▶ **TASK DETAILS**:
Filter the data for "accomplish" and copy matching lines.

[DATA PROVIDED — start]

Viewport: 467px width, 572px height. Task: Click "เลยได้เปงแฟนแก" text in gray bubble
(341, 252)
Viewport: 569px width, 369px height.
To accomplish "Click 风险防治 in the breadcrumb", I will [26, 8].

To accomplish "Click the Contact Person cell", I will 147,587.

[DATA PROVIDED — finish]
[DATA PROVIDED — start]

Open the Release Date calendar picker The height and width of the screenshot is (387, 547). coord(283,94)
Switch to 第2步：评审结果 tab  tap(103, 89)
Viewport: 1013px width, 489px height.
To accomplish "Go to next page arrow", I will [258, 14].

[DATA PROVIDED — finish]

▶ **EXERCISE ANSWER**:
To accomplish "Click 风险防治 in the breadcrumb", I will [26, 8].
To accomplish "Click the Contact Person cell", I will 147,587.
To accomplish "Go to next page arrow", I will [258, 14].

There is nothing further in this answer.